From an August, 2022 NY Times article:
"Walking after a meal, conventional wisdom says, helps clear your mind and aids in digestion. Scientists have also found that going for a 15-minute walk after a meal can reduce blood sugar levels, which can help ward off complications such as Type 2 diabetes. But, as it turns out, even just a few minutes of walking can activate these benefits.
In a meta-analysis, recently published in the journal Sports Medicine, researchers looked at the results of seven studies that compared the effects of sitting versus standing or walking on measures of heart health, including insulin and blood sugar levels.
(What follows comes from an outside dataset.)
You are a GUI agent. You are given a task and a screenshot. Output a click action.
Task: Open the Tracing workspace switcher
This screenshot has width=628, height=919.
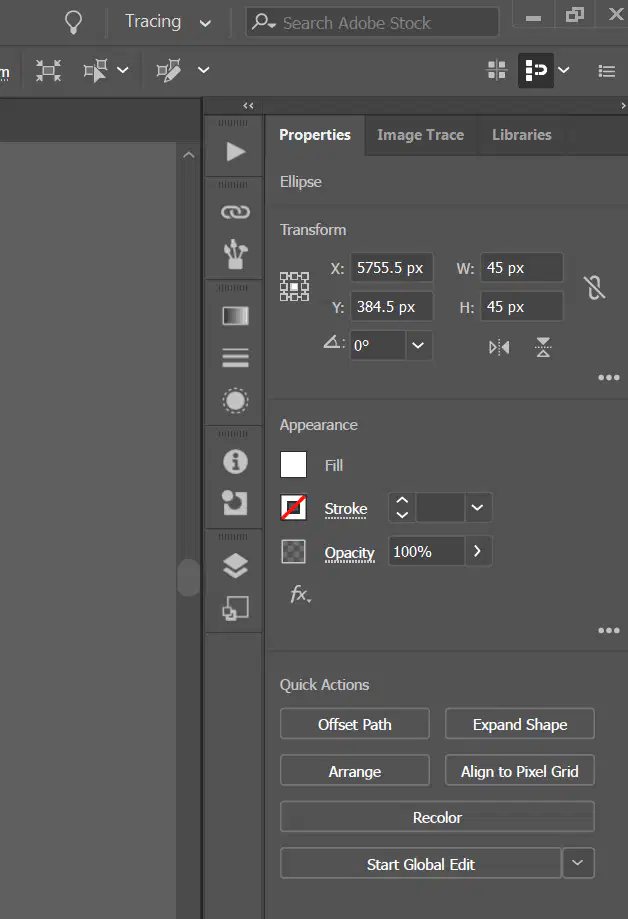coord(168,22)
They found that light walking after a meal, in increments of as little as two to five minutes, had a significant impact in moderating blood sugar levels.
“Each small thing you do will have benefits, even if it is a small step,” said Dr. Kershaw Patel, a preventive cardiologist at Houston Methodist Hospital who was not involved in the study."
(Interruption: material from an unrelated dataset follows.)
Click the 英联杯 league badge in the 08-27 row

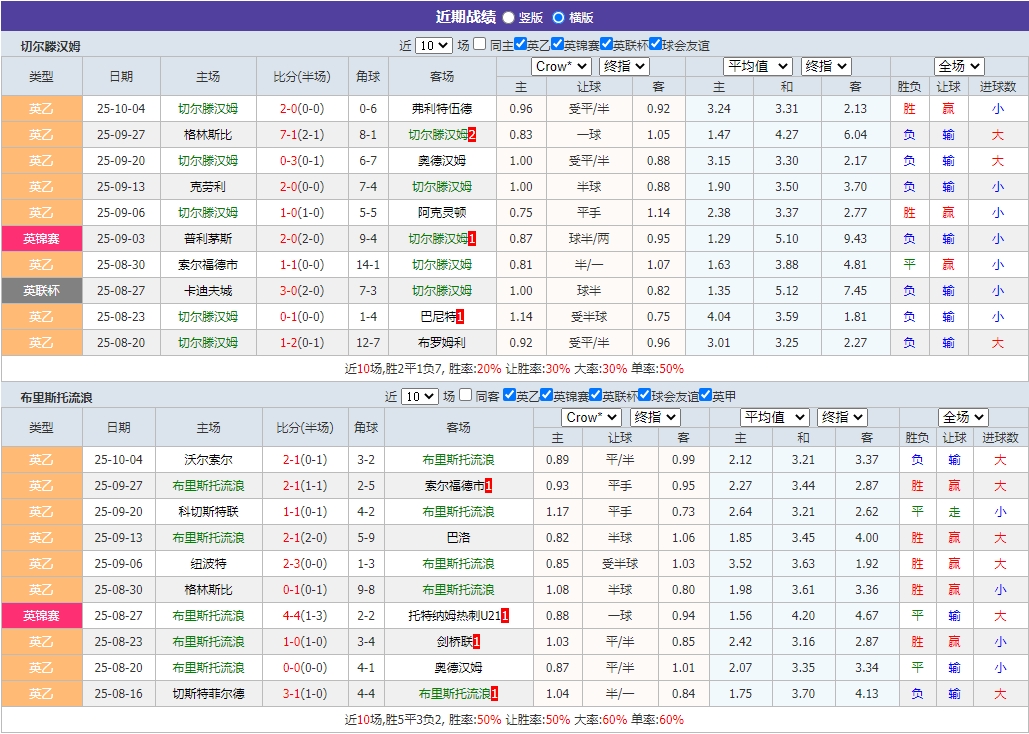(42, 290)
In addition to the benefit in managing blood sugar, it would also be helpful to move to help with nutrient absorption from the food you've eaten.
- Every time you eat, get up and move gently and lightly for at least 5 minutes, but up to 30 minutes.
- This is a perfect time to take the dog for a walk.
- If you don't have time to walk, at least try to stand up instead of sitting down.
- Eat your bedtime meal at least an hour and preferably 2-3 hours before bed.